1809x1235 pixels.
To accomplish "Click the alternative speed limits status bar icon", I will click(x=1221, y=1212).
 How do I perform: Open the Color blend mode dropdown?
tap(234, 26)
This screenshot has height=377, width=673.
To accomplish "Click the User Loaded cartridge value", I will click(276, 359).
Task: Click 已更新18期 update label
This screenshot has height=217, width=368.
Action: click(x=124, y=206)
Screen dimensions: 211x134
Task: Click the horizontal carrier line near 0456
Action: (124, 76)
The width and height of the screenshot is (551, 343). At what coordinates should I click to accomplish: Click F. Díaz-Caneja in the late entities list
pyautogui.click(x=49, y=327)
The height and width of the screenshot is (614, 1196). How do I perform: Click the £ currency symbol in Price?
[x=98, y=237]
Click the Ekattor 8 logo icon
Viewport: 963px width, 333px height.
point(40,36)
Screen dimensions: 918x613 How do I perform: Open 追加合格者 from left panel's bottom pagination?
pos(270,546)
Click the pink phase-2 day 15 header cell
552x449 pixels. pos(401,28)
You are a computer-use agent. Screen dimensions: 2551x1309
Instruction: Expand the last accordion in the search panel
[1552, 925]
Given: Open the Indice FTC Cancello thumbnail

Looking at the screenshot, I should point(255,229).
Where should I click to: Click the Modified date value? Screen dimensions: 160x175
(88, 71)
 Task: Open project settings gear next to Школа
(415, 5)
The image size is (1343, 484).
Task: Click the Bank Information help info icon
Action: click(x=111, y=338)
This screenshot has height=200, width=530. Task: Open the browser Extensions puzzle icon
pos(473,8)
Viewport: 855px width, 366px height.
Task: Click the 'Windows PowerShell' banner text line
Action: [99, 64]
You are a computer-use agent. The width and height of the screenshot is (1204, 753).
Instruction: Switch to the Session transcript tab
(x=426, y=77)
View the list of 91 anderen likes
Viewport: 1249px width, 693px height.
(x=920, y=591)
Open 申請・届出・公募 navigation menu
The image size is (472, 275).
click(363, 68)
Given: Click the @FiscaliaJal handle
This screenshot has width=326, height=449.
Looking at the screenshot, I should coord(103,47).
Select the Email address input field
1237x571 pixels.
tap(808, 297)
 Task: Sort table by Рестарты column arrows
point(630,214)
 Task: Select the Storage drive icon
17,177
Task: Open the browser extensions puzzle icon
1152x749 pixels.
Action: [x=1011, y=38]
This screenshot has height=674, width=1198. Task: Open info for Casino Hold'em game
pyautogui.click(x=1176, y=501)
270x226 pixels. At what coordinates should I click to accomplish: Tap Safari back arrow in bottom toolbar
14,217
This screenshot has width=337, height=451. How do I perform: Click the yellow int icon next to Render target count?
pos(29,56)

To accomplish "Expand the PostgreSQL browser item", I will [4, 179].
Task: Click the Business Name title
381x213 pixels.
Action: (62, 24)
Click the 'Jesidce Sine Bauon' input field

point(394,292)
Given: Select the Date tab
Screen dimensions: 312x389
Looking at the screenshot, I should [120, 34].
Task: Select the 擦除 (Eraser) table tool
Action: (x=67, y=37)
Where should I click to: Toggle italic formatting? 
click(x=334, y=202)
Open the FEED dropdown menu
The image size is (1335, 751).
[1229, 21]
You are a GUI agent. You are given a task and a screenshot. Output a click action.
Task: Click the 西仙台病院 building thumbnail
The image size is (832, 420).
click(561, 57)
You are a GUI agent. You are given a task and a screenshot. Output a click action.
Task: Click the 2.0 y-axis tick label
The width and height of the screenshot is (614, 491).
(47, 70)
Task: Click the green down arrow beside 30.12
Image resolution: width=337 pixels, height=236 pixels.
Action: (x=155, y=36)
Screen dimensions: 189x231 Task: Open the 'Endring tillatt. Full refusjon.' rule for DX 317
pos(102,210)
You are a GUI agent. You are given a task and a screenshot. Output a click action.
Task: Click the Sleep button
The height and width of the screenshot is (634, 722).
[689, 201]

•••

- [WRITTEN EXERCISE] Turn the data lines from the one containing "Screen dimensions: 189x231" through the end of the data into a numbered list, omitting any blank lines.

- [FULL RESPONSE]
1. Screen dimensions: 189x231 Task: Open the 'Endring tillatt. Full refusjon.' rule for DX 317
2. pos(102,210)
3. You are a GUI agent. You are given a task and a screenshot. Output a click action.
4. Task: Click the Sleep button
5. The height and width of the screenshot is (634, 722).
6. [689, 201]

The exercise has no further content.